_Extracted material_
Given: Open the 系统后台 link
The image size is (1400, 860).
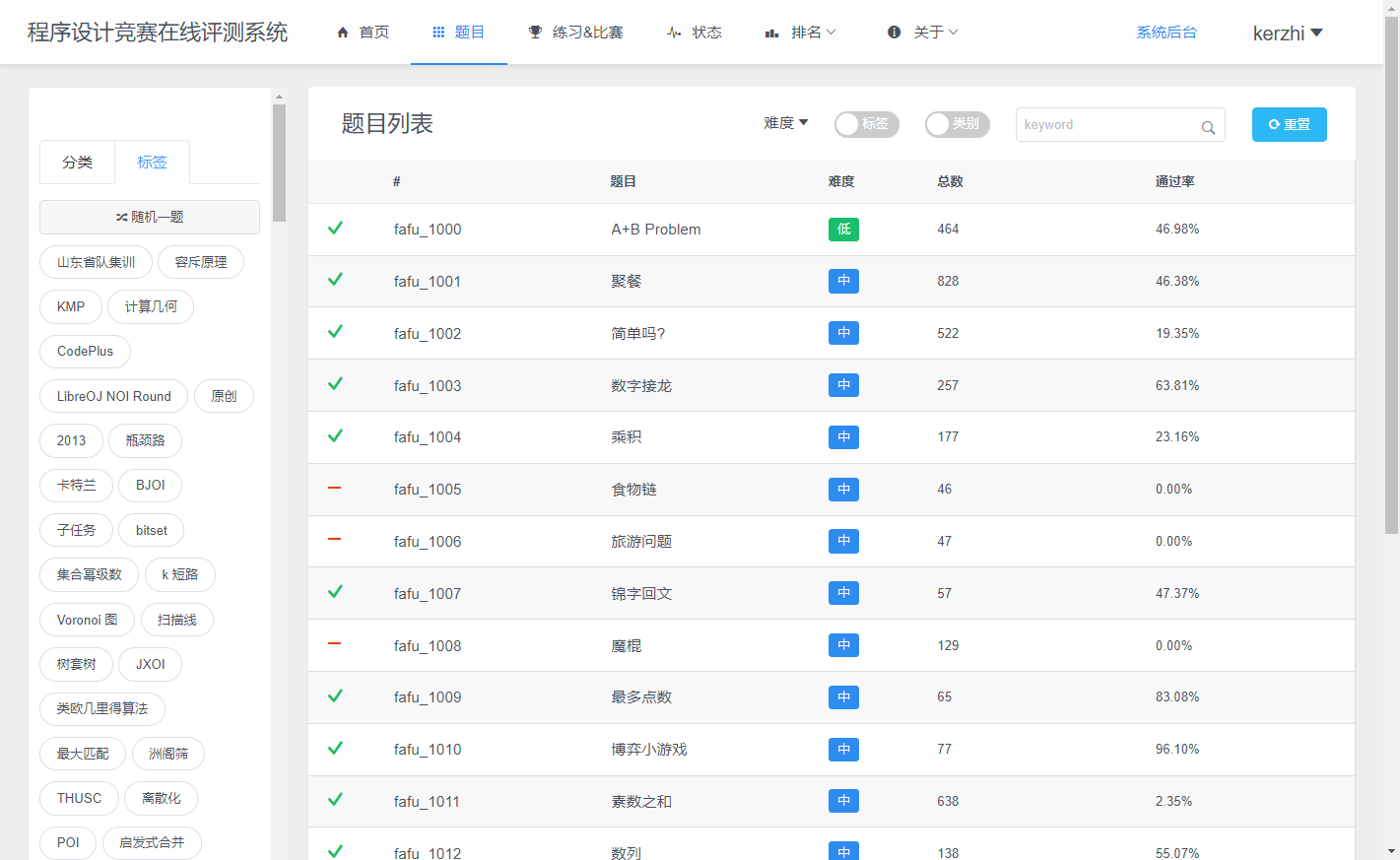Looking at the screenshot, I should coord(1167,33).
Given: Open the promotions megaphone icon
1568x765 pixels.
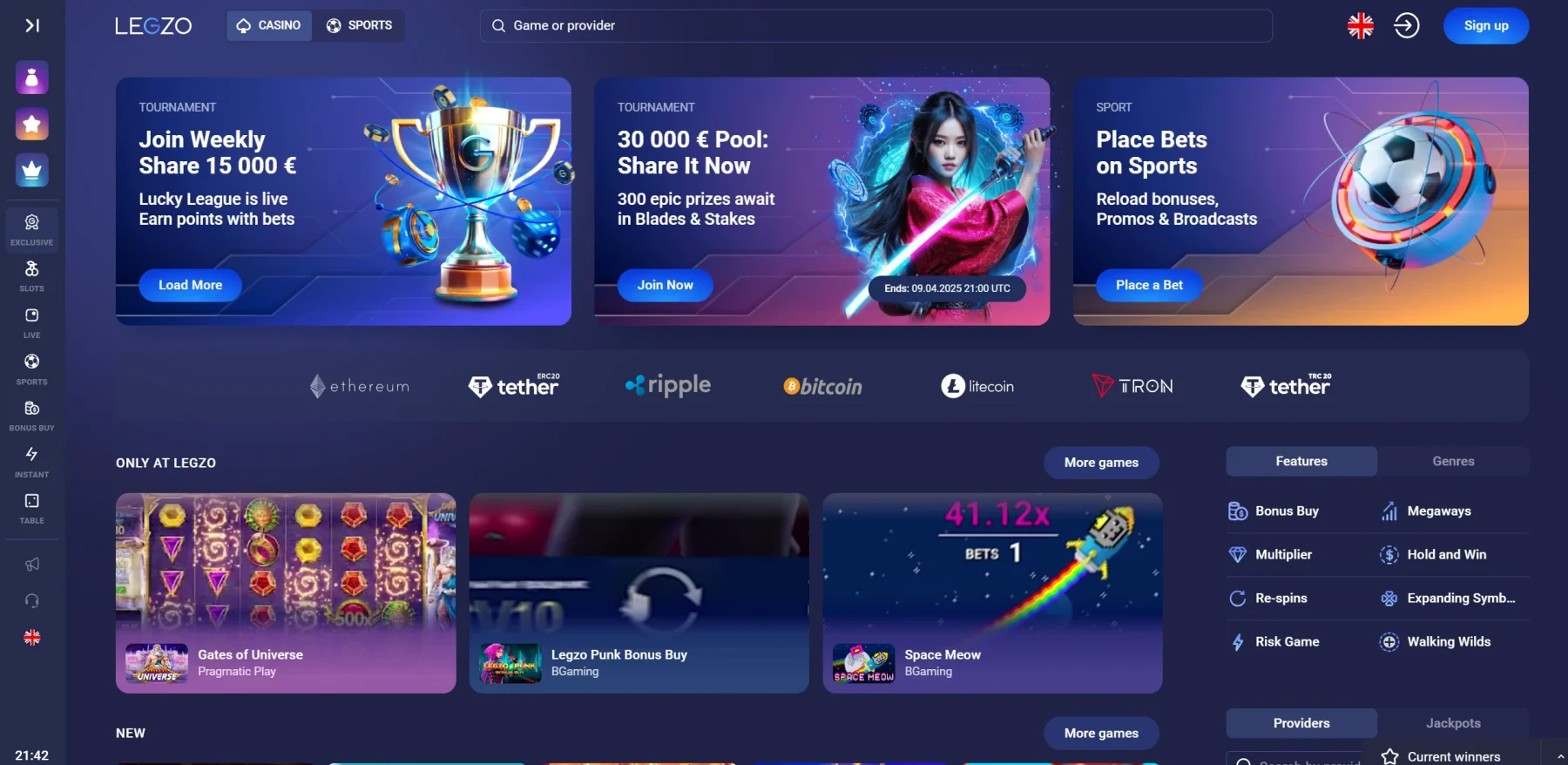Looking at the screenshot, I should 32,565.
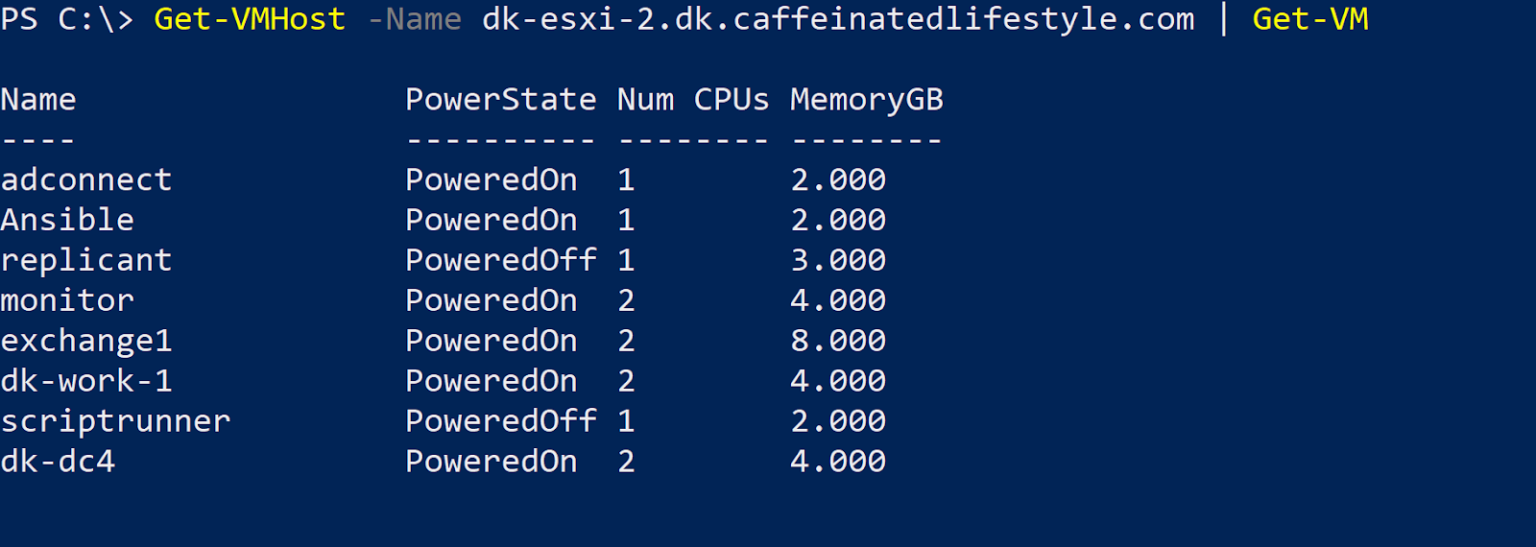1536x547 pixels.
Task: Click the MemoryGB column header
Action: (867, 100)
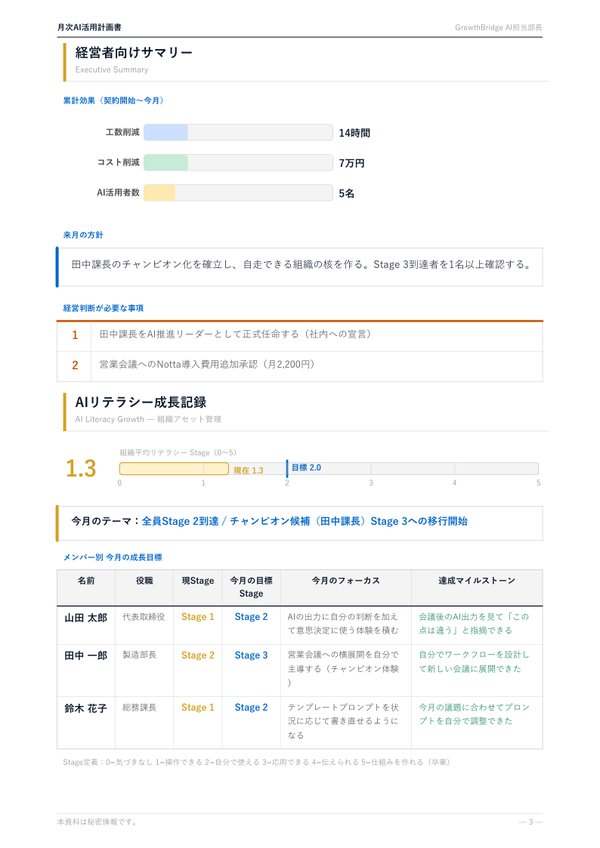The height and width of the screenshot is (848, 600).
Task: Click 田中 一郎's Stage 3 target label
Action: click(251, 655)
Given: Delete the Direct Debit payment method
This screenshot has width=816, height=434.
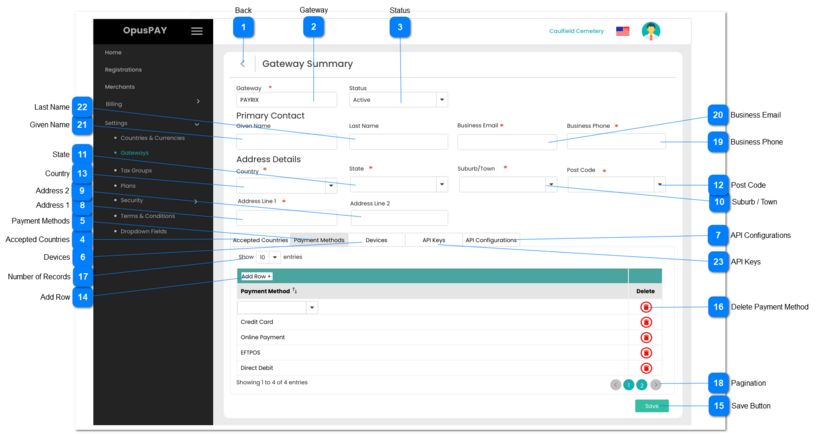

_Exercise details_
Among the lines of the data above, find those with the word "Given" and show them.

_Worked solution_
Given: Open the 系统后台 link
Given: Open the promotions megaphone icon
Given: Delete the Direct Debit payment method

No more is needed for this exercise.